Нет оснований обвинять Мушкетика и других в отсутствии, скажем, логики. Она есть, если вспомнить тезис Павлычко, что славу борцов против Гитлера украинцам принесла Украинская повстанческая армия.

Украинская «историография» стала возможна, на наш взгляд, также из-за долгого молчания русских писателей, в определенной мере ставших жертвами «мазепинской» тактики украинских литераторов. Когда же до русских писателей наконец дошло, что их цинично обманывают, и они попытались робко возражать самостийникам, те развязали против них кампанию интеллектуального террора. Характерно, что самостийники не разбирают, кто демократ, кто консерватор, кто почвенник или модернист, бьют всех подряд. Написал Сергей Баруздин 5 октября 1990 года в «Правде», что нельзя считать «во всех наслоениях... виновником один русский народ», и тут же получил циничную отповедь Михаила Наенко: «Если бы в Запорожье вместо украинских школ появились гваделупские школы, мы бы говорили — виновен гваделупский народ; когда же там 99 процентов русских школ — то вина за это ложится на русский народ, а не просто на партийный, сталинский и какой там еще аппарат». Осмелился Сергей Залыгин 3 октября того же года сказать в «Комсомольской правде», что нельзя «делать государственной политикой борьбу за национальную чистоту», — тут же получил кличку «писателя-обывателя» и ернический щелчок: «Интересно, как бы он (Залыгин) развел руками, если бы вдруг оказалось, что в Иркутске или Новосибирске нет ни одной русской школы, а только монгольские или китайские?»
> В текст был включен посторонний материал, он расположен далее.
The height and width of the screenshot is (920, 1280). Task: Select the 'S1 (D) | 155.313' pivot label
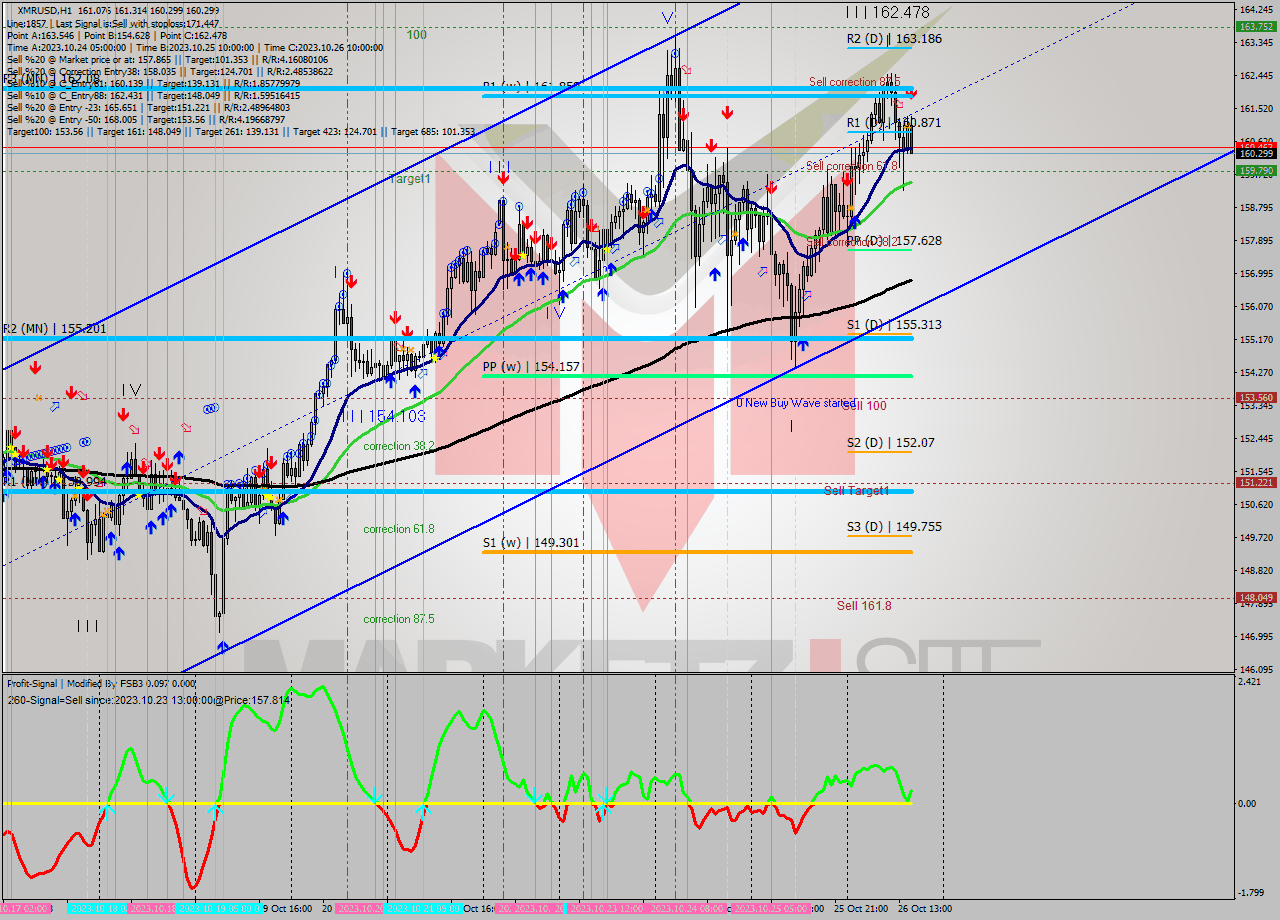pos(894,325)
И Лихачев, по мнению самостийников, наводит «тень на плетень». И Распутин, и Белов, и Крупин «без стыда и совести» пишут «об исторической укорененности России в прибалтийских землях». И еще: «Эти писатели со всей великодержавной оравой «вышли из окопов» защищать Союз, считая, что и Украина и Прибалтика — это ихнее, то есть русское». Это уже Владимир Коломиец в «Литературной Украине» от 25 апреля 1991 года.

Как видим, украинские представители «красного письменства» в отличие от того, что могли думать русские писатели, действуют «своеобразно», не гнушаясь запрещенными приемами, вообще не стесняясь в выборе средств.